Problem | Rewrite the lines of the rows that follow as a numbered list, leaving out the blank lines. Do not include the pictures in your answer.

-------- Given entries

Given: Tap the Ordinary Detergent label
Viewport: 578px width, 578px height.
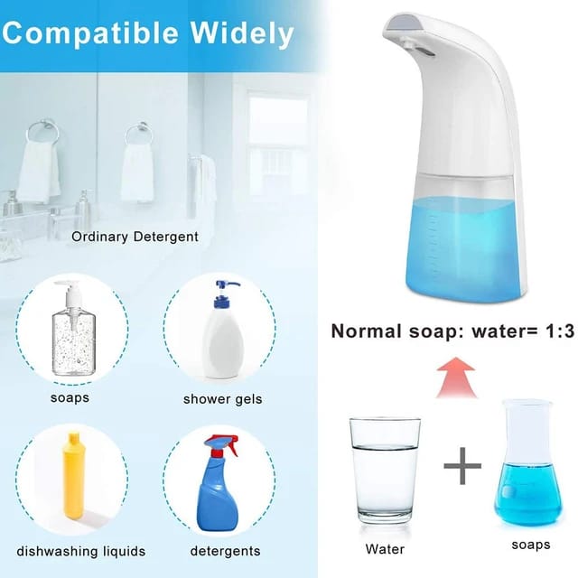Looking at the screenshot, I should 135,237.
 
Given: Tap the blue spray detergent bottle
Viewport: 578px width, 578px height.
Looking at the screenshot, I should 219,488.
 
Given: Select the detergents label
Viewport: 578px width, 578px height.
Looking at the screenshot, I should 225,551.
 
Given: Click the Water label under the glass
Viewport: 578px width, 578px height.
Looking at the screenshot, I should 385,548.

----------------

Response to the exercise |
1. Given: Tap the Ordinary Detergent label
2. Viewport: 578px width, 578px height.
3. Looking at the screenshot, I should 135,237.
4. Given: Tap the blue spray detergent bottle
5. Viewport: 578px width, 578px height.
6. Looking at the screenshot, I should 219,488.
7. Given: Select the detergents label
8. Viewport: 578px width, 578px height.
9. Looking at the screenshot, I should 225,551.
10. Given: Click the Water label under the glass
11. Viewport: 578px width, 578px height.
12. Looking at the screenshot, I should 385,548.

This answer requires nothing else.